Ну, брат ты мой, вот тебе и дисциплинированные немцы! Нет, что ни говори, при подобных обстоятельствах ни в Москве, ни в другом советском городе не могло случиться такого. Ну, парочка пластинок, десяток. А ведь здесь целая фонотека! Как же расплачиваться за это богатство? Репарация роялей и арф не требовала денежного возмещения. Но здесь ведь имущество частных лиц.
Проблема решилась сама собой. Частные лица не требовали денег. Упаси Господь! Только справочку. Документ о том, что в условиях нацистского режима фрау или господин не подчинились приказу властей и сохранили запрещенные пластинки, чем выразили протест нацизму. Справочка эта лучше устных свидетельских показаний при денацификации или при других обстоятельствах, которые, кто его знает! могут возникнуть.
Полковник был счастлив. Он едва успевал подписывать справки, наслаждаясь только что полученным скрипичным концертом Мендельсона в гениальном исполнении Яши Хейфеца.
Да, но какое отношение все это имеет к моим шлепанцам?

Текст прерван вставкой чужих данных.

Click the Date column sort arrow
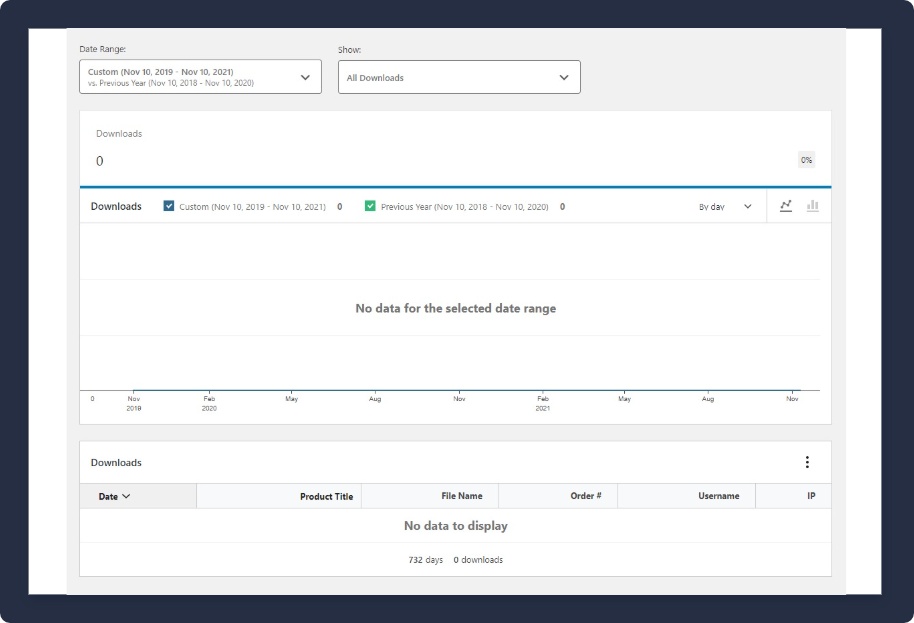This screenshot has width=914, height=623. click(x=126, y=496)
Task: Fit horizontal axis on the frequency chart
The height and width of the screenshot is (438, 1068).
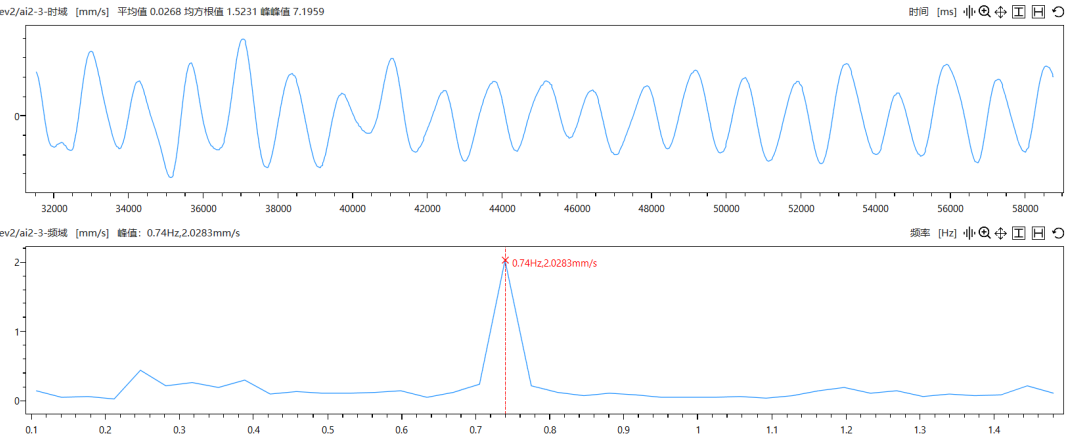Action: [1039, 233]
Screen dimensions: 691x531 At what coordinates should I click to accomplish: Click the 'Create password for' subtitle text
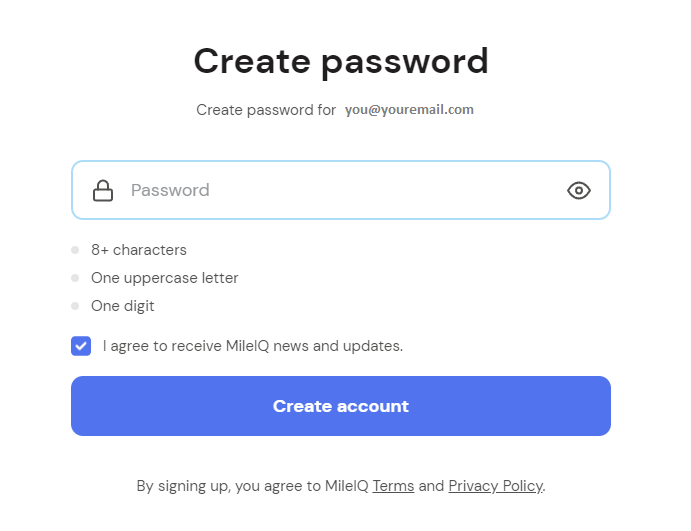(x=266, y=110)
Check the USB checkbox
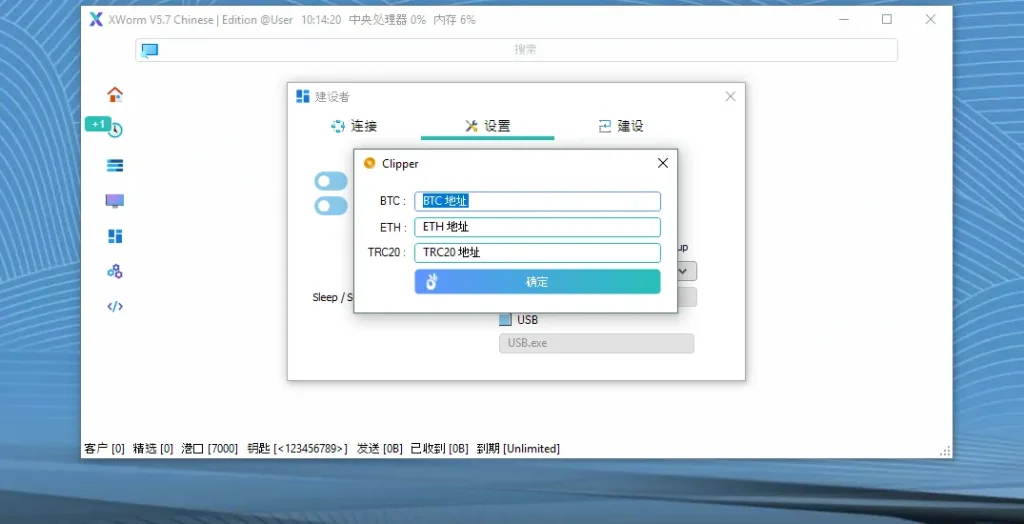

Вы обратили внимание на то, что я не назвал ни одного имени? Ни старого сапожника-еврея. Ему уже не страшны разоблачения, потому что даже надгробный камень с его могилы по приказу Киевского горсовета был использован на строительные нужды, так как само еврейское кладбище за ненадобностью по приказу того же горсовета пошло под застройку. Не назвал я старшего зятя сапожника, которому в свое время, кроме всяких экономических нарушений, можно было инкриминировать сионизм. Но и ему уже не грозит карающий меч победившего пролетариата, так как он по вызову из Израиля уехал в США, где его имя, названное мною, ничего не прибавит, когда его будут судить за экономические нарушения. Не назвал я имен студентов консерватории, повинных в недостойной антисоветской болтовне. Некоторые из них уже давно выдающиеся артисты. Есть и депутат Верховного Совета. А один из них даже добрался до верхов в ЦК родной коммунистической партии, где во всю силу своего верноподданного голоса громит украин ских националистов вкупе с сионистами. Не назвал я имени бывшего директора дома грамзаписи, ставшего бывшим полковником, чтобы потом стать бывшим директором фирмы "Мелодия". Он честно выполнял обязанности, возложенные на него партией и правительством и сейчас честно наслаждается заслуженным отдыхом, а я честно завидую ему, обладателю уникальной фонотеки, в которой содержится кое-что из гениально добытого в Берлине. Есть у него и не очень музыкальные вещицы той поры, но это уже не предмет моей зависти. Нет, я не назвал ни единого имени.